● DIRECTIVES
A) Decide whether each of the statements (i), (ii) and (iii) agrees with the text on surveillance test designs, answering yes or no and quoting the deciding words of the text exactly: (i) The author has worked as a statistician at Lockheed Martin Space since 2016. (ii) The author earned the M.S in Statistics in 2016. (iii) Fielded assets are selected at random.
B) Write out the part of the text on surveillance test designs that opens with the words containing "Using a Simulation-Based" and closes with "Space (2016 - )", substituting "Data Scientist" for "Statistician".

● DOCUMENT TEXT
>> Begin

Optimizing Surveillance Test Designs

Using a Simulation-Based Approach to Detect Performance Degradation

Bryant Chen

About Me

Professional Background

  • Work
    • Statistician at Lockheed Martin Space (2016 - )
      • MMIII RSRV
      • Sentinel RVI
      • F35 ICP, IRADs, etc.
    • Math Tutor at Salt Lake Community College (2024 - )
  • Education
    • B.S & B.A in Industrial Engineering & Mathematics (2016)
    • M.S in Statistics (2022)
  • Memberships
    • SDNS Member
    • SLC R Users

Areas of Statistical Experience

  • Reliability Analyses
  • Bayesian Statistics
  • Computational Statistics and Simulations
  • Regression Modelling
  • Sampling

Hobbies and Interests

  • Skiing
  • Backpacking
  • Biking
  • Climbing
  • Pickleballing
  • Volunteering

Aging Surveillance in DoD Programs

  • Assessment of age-related degradation in component performance are a key part of evaluating the weapons stockpile

  • Aging mechanisms are monitored by gathering and trending data on performance as a function of age against limit(s) to predict age-out

Data Collection

  • Data collection and trending is a sequential process
    • Fielded assets are randomly selected according to predetermined sampling requirements (quantity and frequency)

>> End

● DATA

>> Begin

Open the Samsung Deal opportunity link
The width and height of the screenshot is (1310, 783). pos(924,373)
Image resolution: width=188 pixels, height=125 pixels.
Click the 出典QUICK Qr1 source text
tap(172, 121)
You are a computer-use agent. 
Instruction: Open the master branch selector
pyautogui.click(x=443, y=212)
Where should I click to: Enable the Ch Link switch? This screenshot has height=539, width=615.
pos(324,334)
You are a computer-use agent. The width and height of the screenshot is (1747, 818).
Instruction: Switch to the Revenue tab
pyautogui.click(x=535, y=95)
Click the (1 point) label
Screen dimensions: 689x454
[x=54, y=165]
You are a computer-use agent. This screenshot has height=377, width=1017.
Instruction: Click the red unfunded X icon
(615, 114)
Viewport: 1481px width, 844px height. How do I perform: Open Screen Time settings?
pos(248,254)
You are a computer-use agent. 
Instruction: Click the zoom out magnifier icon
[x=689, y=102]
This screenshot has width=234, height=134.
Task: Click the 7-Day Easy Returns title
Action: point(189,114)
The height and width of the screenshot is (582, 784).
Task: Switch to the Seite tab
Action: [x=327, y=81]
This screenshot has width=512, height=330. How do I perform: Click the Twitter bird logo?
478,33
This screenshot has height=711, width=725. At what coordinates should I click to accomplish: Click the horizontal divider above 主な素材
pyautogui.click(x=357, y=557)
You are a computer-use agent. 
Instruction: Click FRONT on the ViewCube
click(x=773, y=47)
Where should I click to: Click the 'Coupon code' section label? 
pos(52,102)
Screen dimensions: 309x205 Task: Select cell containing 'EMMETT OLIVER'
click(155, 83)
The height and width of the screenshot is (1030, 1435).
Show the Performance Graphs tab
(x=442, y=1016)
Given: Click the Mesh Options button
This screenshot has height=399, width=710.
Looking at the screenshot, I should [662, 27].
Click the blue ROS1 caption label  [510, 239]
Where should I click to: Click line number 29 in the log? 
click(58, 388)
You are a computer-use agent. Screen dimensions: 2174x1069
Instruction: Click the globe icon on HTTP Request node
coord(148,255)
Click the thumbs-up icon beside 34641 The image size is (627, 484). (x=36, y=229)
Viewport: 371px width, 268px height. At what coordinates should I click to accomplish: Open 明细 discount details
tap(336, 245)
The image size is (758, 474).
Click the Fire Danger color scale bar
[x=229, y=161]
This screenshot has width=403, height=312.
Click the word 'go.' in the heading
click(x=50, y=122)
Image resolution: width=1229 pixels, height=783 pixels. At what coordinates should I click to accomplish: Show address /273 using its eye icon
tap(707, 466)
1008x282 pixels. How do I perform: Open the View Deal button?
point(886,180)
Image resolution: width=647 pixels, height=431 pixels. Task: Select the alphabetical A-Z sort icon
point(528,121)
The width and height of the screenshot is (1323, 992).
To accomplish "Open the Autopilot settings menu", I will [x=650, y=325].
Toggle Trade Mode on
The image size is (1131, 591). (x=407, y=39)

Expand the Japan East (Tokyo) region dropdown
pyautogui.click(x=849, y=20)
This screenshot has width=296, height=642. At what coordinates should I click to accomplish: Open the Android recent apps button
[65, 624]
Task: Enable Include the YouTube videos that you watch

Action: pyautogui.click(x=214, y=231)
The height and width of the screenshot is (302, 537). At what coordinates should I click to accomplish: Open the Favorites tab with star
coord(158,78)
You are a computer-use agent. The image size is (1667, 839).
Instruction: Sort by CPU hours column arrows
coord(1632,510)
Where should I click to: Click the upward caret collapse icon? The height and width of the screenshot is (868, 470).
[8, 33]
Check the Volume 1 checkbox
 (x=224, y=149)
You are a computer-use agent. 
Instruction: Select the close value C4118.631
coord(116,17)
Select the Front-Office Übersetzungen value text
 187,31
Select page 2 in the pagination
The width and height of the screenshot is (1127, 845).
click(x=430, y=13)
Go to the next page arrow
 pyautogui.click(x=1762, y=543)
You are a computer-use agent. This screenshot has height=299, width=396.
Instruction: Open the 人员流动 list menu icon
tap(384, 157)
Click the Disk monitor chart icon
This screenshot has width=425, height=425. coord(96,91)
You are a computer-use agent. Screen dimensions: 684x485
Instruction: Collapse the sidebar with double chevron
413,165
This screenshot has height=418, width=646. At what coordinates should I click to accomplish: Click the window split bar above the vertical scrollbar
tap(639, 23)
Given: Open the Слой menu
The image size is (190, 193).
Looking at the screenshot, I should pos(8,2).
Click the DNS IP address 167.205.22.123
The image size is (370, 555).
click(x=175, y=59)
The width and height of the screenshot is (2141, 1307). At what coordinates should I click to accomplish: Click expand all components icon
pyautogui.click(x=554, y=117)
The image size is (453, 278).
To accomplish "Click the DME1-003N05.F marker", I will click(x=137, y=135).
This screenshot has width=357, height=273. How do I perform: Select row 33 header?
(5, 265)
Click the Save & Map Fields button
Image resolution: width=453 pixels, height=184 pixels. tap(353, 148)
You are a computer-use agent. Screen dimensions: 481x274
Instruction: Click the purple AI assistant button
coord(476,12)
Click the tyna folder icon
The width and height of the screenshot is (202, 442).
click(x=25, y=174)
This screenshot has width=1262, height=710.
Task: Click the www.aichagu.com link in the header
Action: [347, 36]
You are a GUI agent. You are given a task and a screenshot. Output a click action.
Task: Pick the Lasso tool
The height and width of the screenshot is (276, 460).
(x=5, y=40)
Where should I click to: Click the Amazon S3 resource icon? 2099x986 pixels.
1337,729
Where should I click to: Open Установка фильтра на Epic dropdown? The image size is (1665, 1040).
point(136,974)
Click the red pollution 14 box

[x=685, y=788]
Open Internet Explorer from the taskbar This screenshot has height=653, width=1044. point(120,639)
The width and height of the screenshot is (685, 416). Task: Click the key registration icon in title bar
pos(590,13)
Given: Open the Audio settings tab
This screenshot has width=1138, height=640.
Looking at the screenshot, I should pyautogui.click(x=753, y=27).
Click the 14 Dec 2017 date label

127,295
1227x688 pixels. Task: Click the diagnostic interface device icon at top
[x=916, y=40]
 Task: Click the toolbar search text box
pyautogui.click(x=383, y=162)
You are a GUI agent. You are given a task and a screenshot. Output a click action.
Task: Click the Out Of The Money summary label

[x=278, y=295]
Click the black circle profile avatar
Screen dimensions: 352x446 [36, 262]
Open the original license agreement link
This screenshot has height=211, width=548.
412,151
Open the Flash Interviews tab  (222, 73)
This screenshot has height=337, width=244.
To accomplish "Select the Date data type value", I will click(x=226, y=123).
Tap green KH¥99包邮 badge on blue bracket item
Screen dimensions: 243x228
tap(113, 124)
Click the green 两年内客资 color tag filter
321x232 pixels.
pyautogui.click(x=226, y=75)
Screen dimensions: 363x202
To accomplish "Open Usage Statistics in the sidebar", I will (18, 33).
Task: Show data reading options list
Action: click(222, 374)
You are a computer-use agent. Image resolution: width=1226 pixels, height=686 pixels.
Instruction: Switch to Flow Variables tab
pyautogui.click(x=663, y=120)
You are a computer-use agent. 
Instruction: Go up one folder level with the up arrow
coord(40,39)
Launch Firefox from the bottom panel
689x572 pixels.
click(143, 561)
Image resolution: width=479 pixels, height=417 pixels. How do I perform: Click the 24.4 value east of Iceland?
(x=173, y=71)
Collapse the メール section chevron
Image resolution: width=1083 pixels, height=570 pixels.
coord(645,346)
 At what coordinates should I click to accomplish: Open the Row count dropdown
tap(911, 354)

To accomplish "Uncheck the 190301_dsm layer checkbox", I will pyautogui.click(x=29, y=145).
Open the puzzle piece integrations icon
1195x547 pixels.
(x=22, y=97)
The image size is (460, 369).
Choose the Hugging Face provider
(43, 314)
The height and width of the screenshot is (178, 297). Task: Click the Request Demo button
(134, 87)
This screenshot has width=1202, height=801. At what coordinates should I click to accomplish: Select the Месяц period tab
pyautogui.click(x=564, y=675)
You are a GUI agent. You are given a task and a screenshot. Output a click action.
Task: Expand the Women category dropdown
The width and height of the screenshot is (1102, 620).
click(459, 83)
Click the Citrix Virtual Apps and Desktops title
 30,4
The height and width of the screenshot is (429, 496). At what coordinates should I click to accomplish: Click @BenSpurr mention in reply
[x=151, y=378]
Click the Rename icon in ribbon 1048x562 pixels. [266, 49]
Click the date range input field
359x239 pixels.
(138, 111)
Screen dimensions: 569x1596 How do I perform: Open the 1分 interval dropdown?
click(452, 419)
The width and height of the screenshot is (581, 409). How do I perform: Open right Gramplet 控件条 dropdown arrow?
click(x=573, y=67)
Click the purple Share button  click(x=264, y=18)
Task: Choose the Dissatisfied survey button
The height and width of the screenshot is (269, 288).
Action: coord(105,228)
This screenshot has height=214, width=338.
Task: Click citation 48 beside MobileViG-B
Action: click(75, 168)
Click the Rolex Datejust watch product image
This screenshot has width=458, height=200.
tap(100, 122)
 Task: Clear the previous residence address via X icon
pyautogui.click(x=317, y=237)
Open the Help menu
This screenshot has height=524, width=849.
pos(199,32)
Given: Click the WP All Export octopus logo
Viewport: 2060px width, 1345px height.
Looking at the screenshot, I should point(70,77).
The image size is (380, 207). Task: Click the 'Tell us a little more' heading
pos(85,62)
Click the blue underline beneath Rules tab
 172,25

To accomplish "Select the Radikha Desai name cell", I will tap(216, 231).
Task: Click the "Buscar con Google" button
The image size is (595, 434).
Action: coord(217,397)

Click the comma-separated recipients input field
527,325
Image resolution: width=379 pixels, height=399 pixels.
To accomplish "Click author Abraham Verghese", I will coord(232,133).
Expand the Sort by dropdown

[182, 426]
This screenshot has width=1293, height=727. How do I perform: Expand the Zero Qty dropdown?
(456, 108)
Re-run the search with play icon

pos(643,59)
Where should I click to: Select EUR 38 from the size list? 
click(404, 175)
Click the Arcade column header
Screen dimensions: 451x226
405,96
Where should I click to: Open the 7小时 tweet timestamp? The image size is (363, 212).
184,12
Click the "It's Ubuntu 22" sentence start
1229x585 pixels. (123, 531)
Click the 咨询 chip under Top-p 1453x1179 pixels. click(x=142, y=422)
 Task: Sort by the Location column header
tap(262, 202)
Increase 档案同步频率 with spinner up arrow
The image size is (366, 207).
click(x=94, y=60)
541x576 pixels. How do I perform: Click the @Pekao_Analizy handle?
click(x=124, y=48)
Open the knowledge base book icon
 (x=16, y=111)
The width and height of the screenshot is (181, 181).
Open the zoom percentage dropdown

>> End

● FINAL RESULTS
A)
(i) Yes: "Statistician at Lockheed Martin Space (2016 - )"
(ii) No: "M.S in Statistics (2022)"
(iii) Yes: "Fielded assets are randomly selected according to predetermined sampling requirements (quantity and frequency)"

B)
Using a Simulation-Based Approach to Detect Performance Degradation

Bryant Chen

About Me

Professional Background

  • Work
    • Data Scientist at Lockheed Martin Space (2016 - )